Passione

Like New Orleans, Naples is a city famous for its music. And also like New Orleans, it's famous as a seaport, and as a city where passions run high. "Passione,"…

Like New Orleans, Naples is a city famous for its music. And also like New Orleans, it's famous as a seaport, and as a city where passions run high. "Passione," which opens here today, is a rich and fascinating documentary film of Naples, its people and its music, directed by John Turturro, who also acts as an occasional narrator.
 
And it's a very small-d democratic view, though it shorts grand opera and religious music in favor of flamenco, blues, jazz, Euro-beat, even modern hip-hop rhythms. Mostly, of course, it's songs of love, primarily tragic love, sometimes commercial love.
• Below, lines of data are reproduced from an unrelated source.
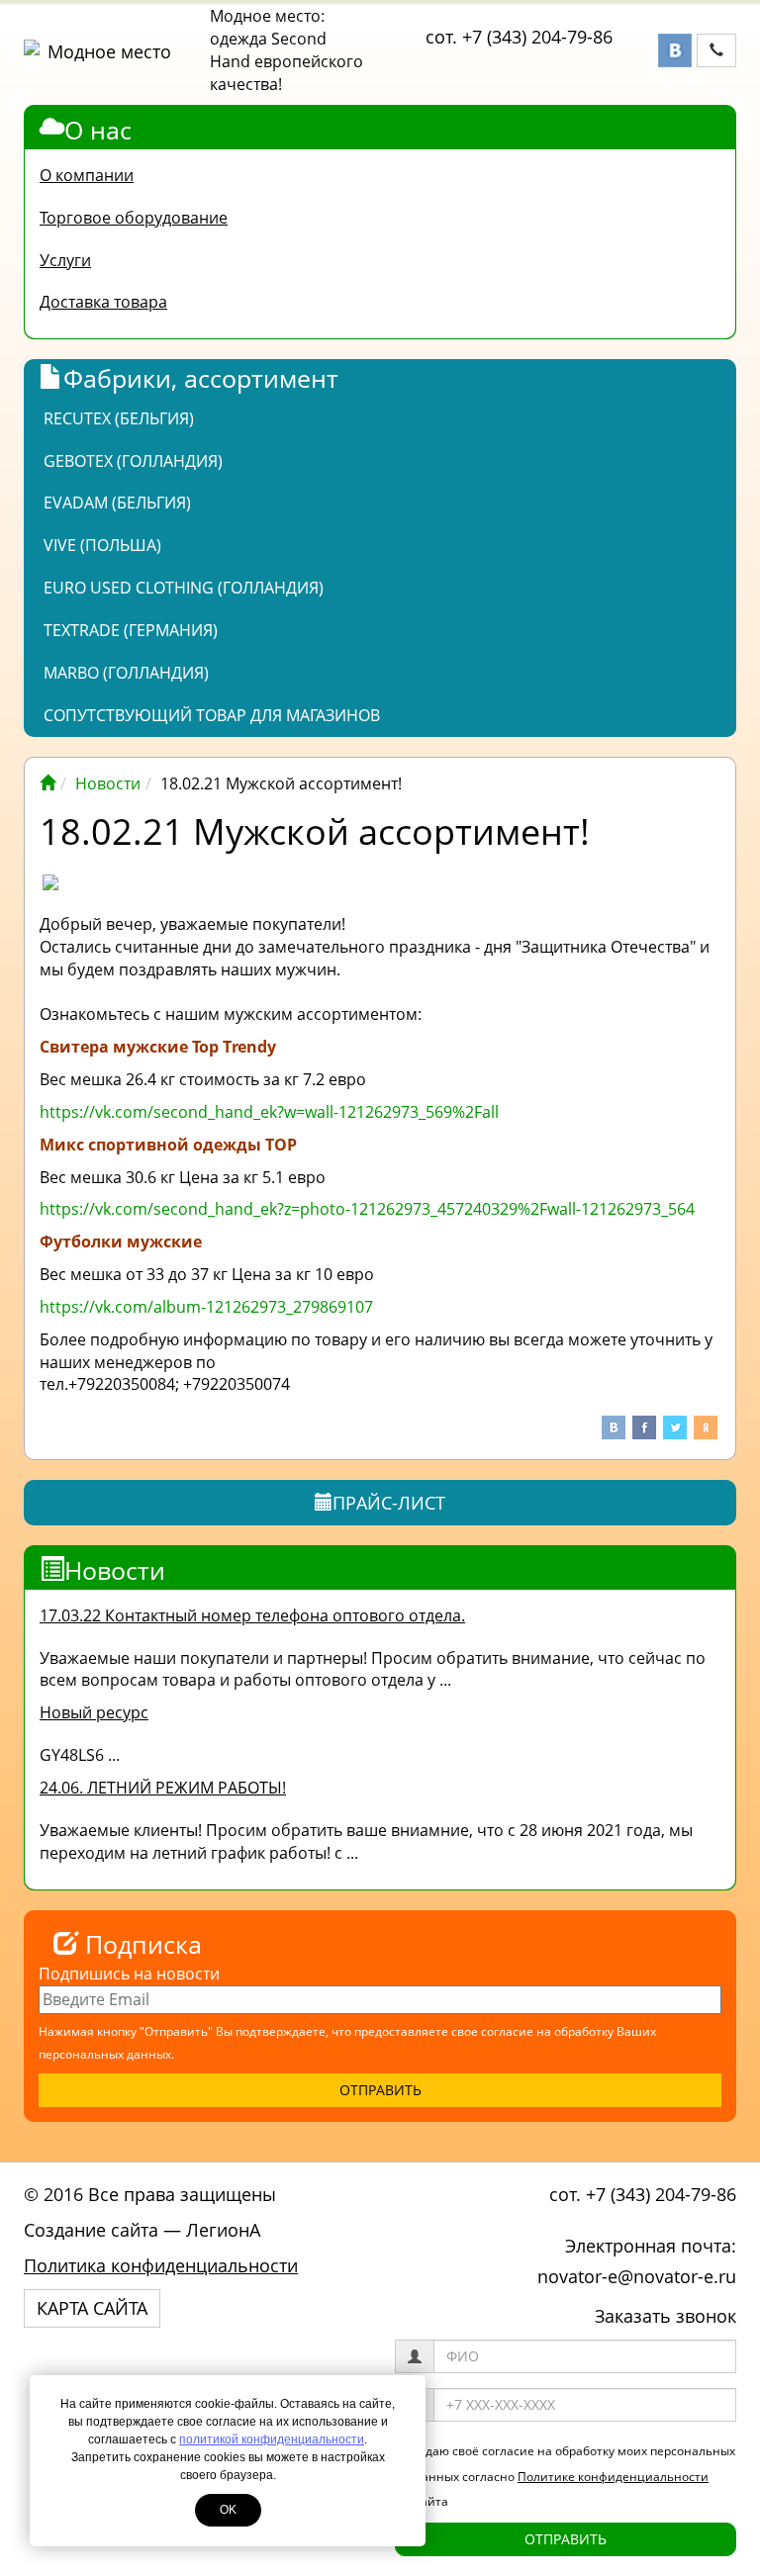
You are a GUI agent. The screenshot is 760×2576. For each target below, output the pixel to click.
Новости (108, 783)
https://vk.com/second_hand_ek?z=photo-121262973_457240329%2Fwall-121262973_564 (367, 1209)
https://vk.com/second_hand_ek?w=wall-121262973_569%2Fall (269, 1112)
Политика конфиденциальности (161, 2265)
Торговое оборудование (134, 218)
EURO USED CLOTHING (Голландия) (184, 587)
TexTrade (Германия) (131, 630)
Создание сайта (91, 2230)
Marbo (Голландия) (126, 673)
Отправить (565, 2539)
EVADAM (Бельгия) (117, 502)
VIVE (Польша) (102, 545)
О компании (87, 175)
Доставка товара (103, 302)
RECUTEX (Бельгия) (119, 418)
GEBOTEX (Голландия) (133, 461)
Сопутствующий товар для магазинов (212, 715)
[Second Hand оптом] (47, 783)
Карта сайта (92, 2308)
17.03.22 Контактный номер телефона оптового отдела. (252, 1615)
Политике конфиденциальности (613, 2476)
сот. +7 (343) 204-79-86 (519, 36)
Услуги (65, 260)
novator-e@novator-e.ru (636, 2276)
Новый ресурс (94, 1712)
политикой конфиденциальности (271, 2439)
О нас (98, 129)
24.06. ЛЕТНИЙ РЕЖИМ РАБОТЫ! (163, 1787)
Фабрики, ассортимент (200, 378)
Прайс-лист (388, 1503)
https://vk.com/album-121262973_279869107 (206, 1307)
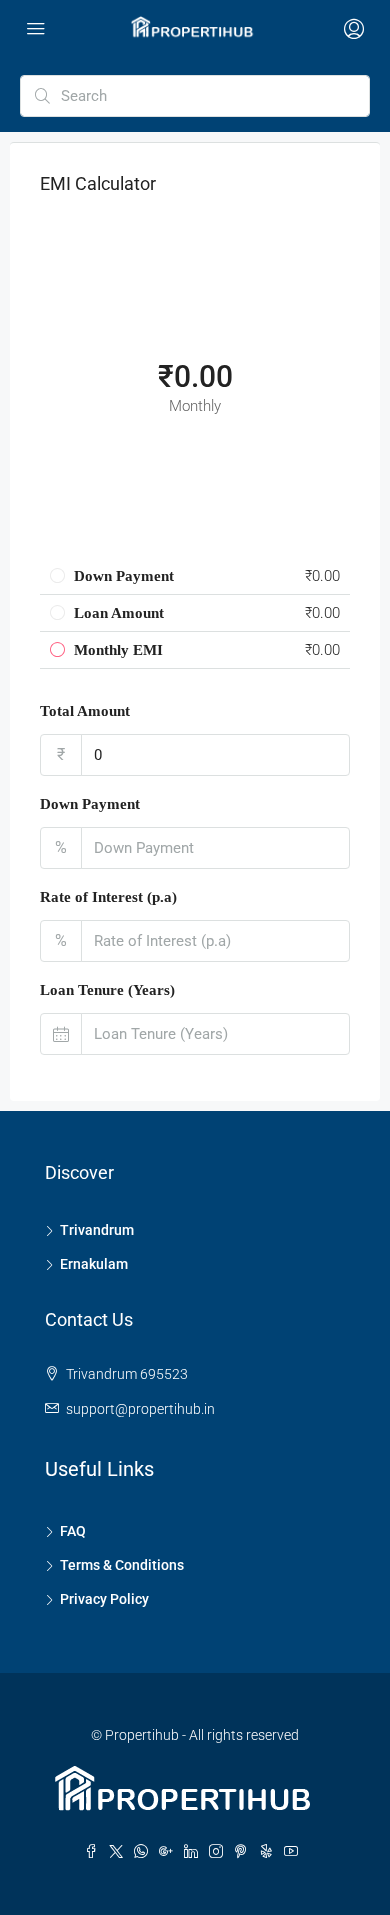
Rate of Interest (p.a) (108, 897)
There are three versions of "O Sole Mio," the most moving a rendition by M'Barkea Ben Taleb, a Tunisian who sings in Arabic. Fausto Cigliani offers a brilliant, tense, guitar solo, and James Senese, who never knew his American father, a black soldier from North Carolina, shows great talent on the saxophone and talks about his childhood difficulties stemming from being of mixed race, mixed nationality and illegitimate.
 
Three elderly Neapolitans argue the superiority of Enrico Caruso and Fernando de Lucia, an early 20th-century opera star on a similar level, but they do agree that no one in the discussion has heard De Lucia at his best because of the difference in recording ability.
 
The most startling music is a World War II-era novelty, "Pistol-Packin' Mama," sung in both English and Italian by a highly theatrical trio including Ben Taleb, Max Casella and Peppe Barra while silent military and newsreel footage shows Naples during wartime and after it was freed from the Germans, including de-lousing treatment for children.
 
It's a fascinating film, showing Turturro's love for Italy (his mother was Sicilian, his father from Bari), even in a difficult time with immigration problems, poverty and high unemployment (sound familiar?). Neapolitan laundry lines and back yards offer an interesting backdrop for singers in front of fountains, statues, churches and slum apartment buildings. The cinematography, often magical, is by Marco Pontecorvo, son of the great Italian director, Gillo Pontecorvo, whose "The Battle of Algiers" is a landmark film.